■ WHAT THE TASK ASKS:
Locate every line of the listing below that contains the string "pixels", matching case exactly, and copy each such line in full.

■ MATERIAL SHOWN:
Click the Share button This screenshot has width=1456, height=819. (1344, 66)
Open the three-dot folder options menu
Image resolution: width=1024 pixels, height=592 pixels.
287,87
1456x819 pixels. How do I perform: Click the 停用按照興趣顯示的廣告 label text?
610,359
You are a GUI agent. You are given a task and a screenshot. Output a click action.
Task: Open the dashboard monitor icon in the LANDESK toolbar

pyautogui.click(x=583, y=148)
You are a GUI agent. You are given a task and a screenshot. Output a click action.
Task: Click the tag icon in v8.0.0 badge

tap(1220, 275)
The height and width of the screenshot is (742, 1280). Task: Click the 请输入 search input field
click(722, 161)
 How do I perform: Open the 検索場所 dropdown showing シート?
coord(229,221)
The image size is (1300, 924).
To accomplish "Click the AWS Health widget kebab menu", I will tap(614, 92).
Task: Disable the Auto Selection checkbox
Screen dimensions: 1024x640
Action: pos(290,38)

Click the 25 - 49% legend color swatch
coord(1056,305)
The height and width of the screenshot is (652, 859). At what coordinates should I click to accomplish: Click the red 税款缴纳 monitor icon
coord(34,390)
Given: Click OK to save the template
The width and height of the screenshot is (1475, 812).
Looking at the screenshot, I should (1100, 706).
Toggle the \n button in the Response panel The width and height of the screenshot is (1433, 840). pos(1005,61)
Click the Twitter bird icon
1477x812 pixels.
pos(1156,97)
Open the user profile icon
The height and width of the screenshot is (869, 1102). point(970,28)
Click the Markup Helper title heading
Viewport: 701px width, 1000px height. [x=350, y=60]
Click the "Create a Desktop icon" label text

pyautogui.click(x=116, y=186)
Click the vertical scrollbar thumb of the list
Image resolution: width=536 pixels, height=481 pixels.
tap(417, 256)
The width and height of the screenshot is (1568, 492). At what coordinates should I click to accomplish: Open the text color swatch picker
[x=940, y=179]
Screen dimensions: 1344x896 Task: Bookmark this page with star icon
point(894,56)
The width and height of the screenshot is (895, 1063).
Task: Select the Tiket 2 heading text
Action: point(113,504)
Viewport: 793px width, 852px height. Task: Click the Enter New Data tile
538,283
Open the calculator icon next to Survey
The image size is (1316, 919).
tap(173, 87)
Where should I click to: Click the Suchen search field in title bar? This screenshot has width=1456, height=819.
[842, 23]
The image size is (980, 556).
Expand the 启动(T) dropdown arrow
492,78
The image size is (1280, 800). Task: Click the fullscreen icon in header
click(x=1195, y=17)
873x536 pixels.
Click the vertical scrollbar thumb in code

■ SOLUTION TO THIS PROBLEM:
Image resolution: width=1024 pixels, height=592 pixels.
1456x819 pixels. How do I perform: Click the 停用按照興趣顯示的廣告 label text?
1477x812 pixels.
Image resolution: width=536 pixels, height=481 pixels.
873x536 pixels.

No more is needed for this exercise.